• Exercise description
Rewrite the lines starting with the line containing "Locate an element on the screen. This" and going on through the line containing "y-tick-label: 1.4e-2 is", replacing "screenshot" with "image" and keeping everything else unchanged. Omit the pictures from your answer.

• Input material
★ ★ ★

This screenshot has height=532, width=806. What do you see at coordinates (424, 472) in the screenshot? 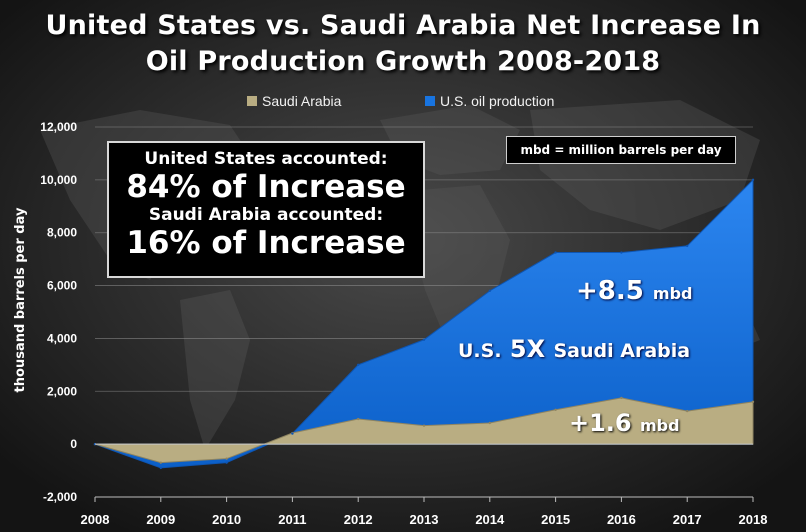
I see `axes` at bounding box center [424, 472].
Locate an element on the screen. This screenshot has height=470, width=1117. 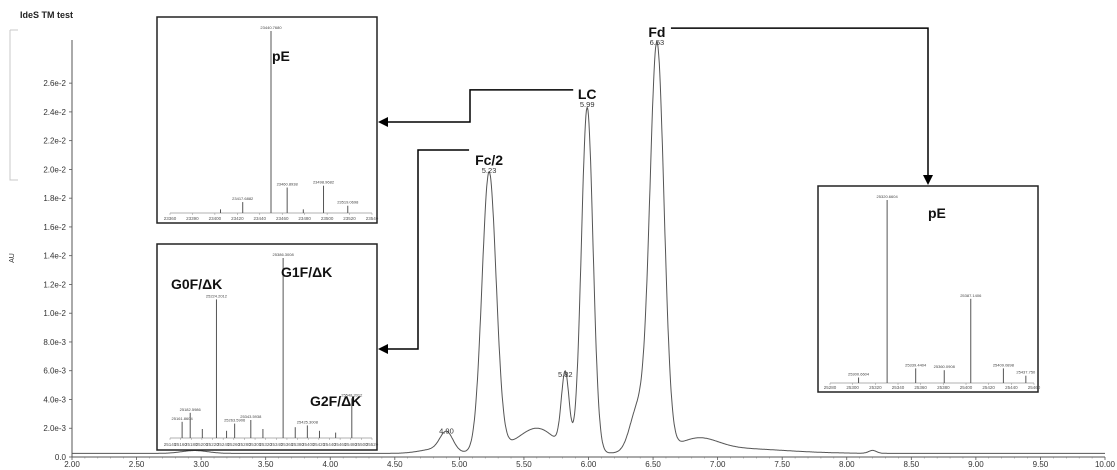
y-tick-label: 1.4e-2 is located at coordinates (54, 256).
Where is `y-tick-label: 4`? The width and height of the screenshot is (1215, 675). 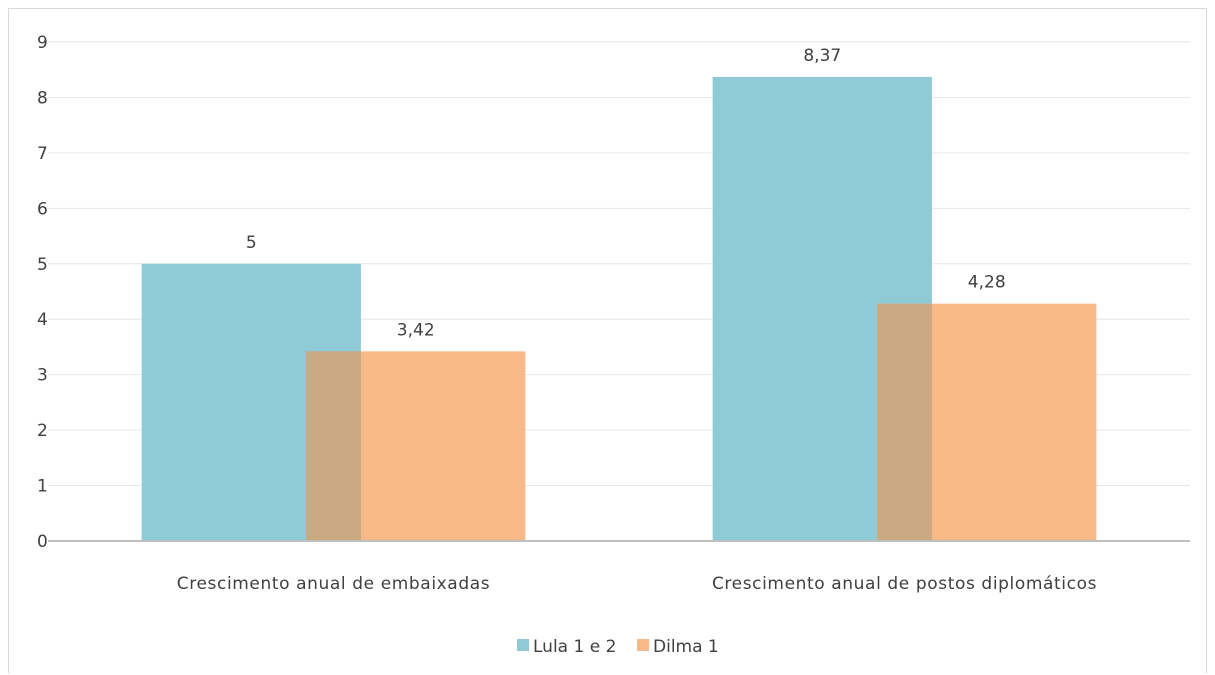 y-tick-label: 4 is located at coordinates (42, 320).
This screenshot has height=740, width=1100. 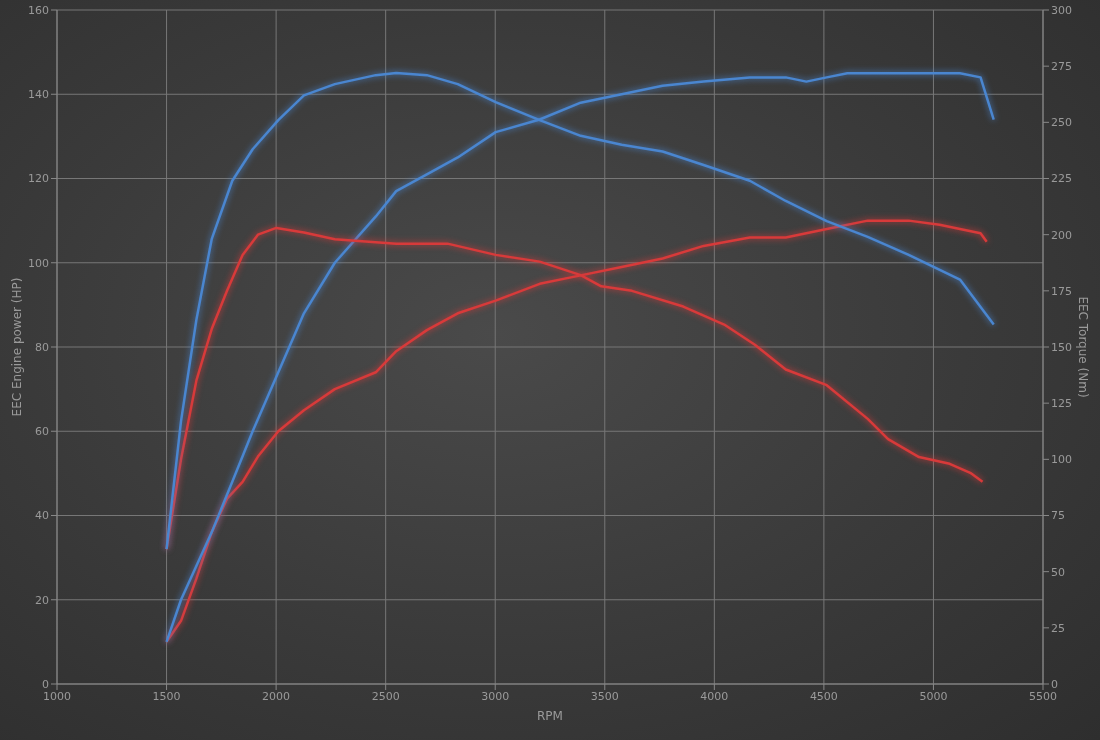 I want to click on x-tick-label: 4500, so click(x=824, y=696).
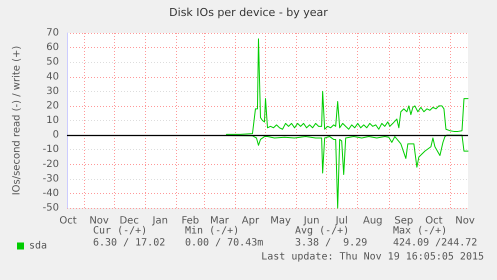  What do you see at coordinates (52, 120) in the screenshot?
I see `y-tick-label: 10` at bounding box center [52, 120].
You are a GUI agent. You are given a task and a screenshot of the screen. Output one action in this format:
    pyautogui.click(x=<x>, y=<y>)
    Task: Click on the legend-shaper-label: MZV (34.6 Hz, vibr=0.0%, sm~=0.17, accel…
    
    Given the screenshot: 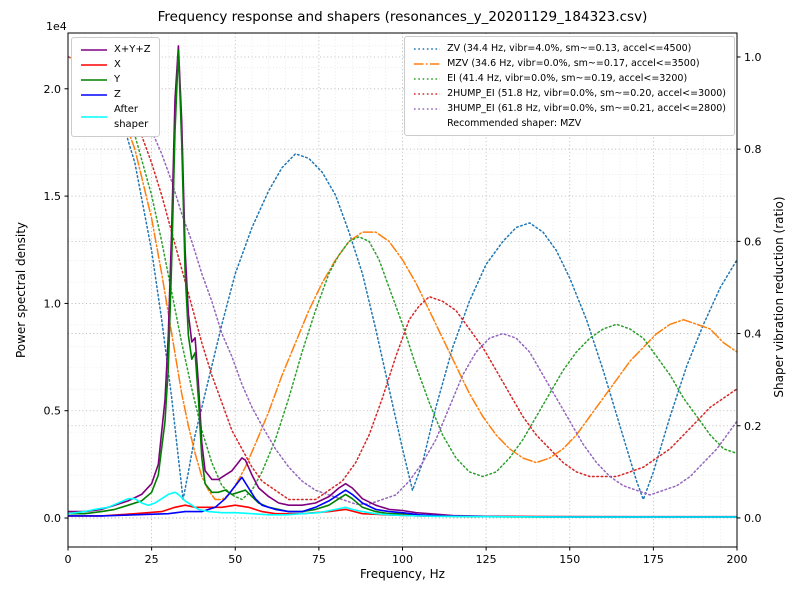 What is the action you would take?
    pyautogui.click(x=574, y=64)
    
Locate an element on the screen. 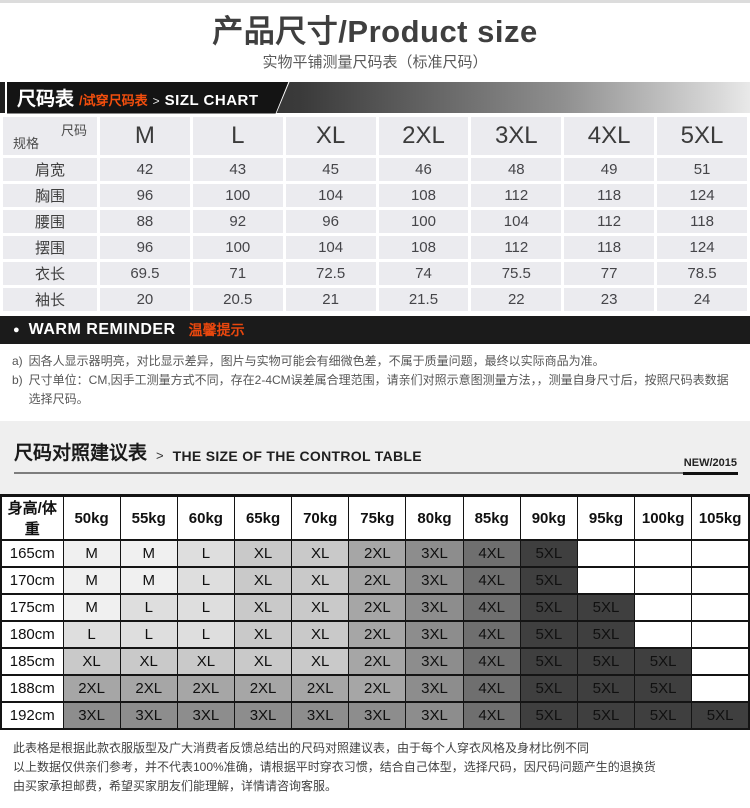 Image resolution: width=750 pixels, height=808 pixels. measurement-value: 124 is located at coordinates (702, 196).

★ ★ ★

• Answer for the task
Locate an element on the screen. This image has height=470, width=1117. 
y-tick-label: 1.4e-2 is located at coordinates (54, 256).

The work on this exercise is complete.